Transcribe the data exactly, pictures excluded.

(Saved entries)

#####

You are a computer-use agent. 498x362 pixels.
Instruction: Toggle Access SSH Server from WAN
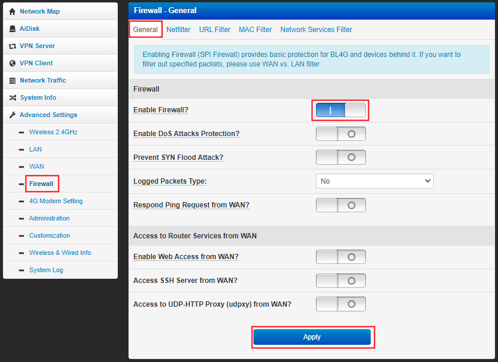340,281
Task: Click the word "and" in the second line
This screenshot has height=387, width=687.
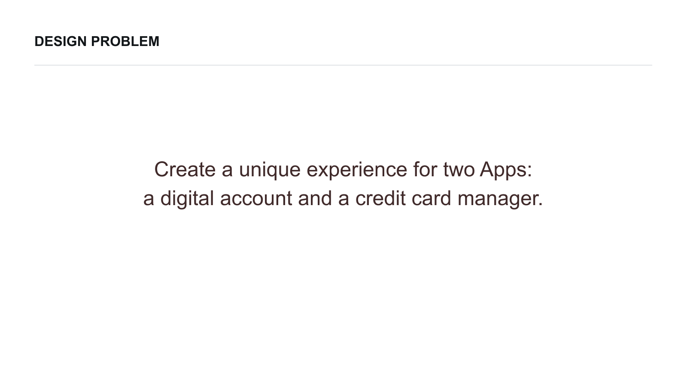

#####

Answer section:
You are a computer-use agent. 498x362 pixels.
Instruction: Toggle Access SSH Server from WAN
340,281
Task: Click the word "and" in the second line
This screenshot has height=387, width=687.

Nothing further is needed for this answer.